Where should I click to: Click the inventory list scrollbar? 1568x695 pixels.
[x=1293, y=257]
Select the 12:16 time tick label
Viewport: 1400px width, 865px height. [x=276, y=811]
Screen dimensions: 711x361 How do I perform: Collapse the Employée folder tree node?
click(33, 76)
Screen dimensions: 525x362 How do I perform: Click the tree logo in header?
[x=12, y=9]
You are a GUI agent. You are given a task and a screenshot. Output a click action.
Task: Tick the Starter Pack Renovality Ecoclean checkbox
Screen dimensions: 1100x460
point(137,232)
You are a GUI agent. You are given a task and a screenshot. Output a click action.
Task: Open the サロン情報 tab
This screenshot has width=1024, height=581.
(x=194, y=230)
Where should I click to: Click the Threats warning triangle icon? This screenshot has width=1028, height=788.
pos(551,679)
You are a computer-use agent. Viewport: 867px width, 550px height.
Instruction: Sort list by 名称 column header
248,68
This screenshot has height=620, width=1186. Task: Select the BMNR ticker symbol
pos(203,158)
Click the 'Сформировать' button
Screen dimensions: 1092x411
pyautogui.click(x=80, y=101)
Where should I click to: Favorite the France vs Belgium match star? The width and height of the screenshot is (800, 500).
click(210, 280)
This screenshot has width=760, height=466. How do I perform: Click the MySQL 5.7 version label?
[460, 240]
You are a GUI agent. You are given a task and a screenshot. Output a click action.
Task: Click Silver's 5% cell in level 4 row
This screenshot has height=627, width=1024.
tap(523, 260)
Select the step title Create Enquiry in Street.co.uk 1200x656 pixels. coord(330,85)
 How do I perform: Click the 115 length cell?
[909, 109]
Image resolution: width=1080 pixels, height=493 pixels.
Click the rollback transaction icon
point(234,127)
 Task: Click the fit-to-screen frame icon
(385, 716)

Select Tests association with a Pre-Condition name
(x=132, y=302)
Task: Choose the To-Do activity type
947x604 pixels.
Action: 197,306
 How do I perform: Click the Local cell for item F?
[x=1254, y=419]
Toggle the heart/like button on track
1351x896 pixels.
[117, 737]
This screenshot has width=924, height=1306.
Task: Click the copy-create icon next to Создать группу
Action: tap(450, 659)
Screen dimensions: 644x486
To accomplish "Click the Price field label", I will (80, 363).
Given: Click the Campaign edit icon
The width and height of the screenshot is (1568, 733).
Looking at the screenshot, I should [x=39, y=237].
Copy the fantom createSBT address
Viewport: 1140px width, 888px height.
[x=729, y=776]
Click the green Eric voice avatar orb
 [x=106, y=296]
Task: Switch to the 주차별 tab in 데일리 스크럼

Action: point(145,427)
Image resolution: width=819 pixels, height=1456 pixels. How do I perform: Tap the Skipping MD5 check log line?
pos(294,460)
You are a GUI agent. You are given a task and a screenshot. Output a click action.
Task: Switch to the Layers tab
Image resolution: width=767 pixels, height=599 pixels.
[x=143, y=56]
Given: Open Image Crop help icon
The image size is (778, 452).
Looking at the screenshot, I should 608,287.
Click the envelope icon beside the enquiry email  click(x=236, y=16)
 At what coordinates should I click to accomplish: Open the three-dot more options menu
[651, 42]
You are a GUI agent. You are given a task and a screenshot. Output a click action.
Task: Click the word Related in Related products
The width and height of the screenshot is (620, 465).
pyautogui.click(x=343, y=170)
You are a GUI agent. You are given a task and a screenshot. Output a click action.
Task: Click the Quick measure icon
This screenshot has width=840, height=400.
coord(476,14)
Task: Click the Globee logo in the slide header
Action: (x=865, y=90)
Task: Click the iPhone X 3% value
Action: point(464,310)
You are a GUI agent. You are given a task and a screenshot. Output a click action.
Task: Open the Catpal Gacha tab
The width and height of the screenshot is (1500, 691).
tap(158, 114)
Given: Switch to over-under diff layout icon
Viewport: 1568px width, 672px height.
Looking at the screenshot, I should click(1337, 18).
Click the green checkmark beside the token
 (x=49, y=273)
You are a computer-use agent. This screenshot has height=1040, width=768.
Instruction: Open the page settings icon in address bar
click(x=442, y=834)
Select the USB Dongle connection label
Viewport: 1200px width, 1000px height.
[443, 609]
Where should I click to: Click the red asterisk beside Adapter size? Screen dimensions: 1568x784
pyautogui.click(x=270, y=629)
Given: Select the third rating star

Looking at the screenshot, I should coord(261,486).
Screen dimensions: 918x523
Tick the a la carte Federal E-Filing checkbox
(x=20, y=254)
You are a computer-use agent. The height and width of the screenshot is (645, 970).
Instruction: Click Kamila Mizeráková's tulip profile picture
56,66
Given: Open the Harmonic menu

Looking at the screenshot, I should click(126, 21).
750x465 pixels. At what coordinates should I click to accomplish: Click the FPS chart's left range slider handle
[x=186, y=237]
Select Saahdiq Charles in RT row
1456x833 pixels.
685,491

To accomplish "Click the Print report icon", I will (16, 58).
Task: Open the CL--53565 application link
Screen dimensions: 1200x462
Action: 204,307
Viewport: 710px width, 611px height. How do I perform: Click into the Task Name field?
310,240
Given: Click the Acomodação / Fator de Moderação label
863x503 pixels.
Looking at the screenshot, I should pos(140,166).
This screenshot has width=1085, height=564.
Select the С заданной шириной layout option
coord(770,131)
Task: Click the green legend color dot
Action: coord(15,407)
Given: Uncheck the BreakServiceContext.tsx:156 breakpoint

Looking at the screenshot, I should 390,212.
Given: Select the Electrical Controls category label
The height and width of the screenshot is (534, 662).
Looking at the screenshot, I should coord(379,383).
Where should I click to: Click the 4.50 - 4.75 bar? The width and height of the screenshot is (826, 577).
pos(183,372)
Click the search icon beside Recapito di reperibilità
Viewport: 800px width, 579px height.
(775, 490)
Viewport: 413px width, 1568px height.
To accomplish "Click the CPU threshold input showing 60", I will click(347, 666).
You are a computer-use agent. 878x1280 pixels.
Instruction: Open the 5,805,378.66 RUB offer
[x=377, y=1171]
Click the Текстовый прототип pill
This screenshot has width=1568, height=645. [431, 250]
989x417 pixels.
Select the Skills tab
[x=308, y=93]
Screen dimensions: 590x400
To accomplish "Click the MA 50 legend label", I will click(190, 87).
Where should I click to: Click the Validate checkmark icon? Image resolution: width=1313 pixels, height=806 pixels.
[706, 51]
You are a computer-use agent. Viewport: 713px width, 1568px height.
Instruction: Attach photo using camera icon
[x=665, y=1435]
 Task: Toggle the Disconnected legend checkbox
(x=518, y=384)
☆ ☆ ☆ ☆ ☆ ☆ ☆
• [Exercise goal] Identify the lines above with the word "will". Copy them.

• [Result]
To accomplish "Click the Price field label", I will (80, 363).
To accomplish "Click the Print report icon", I will (16, 58).
To accomplish "Click the CPU threshold input showing 60", I will click(347, 666).
To accomplish "Click the MA 50 legend label", I will click(190, 87).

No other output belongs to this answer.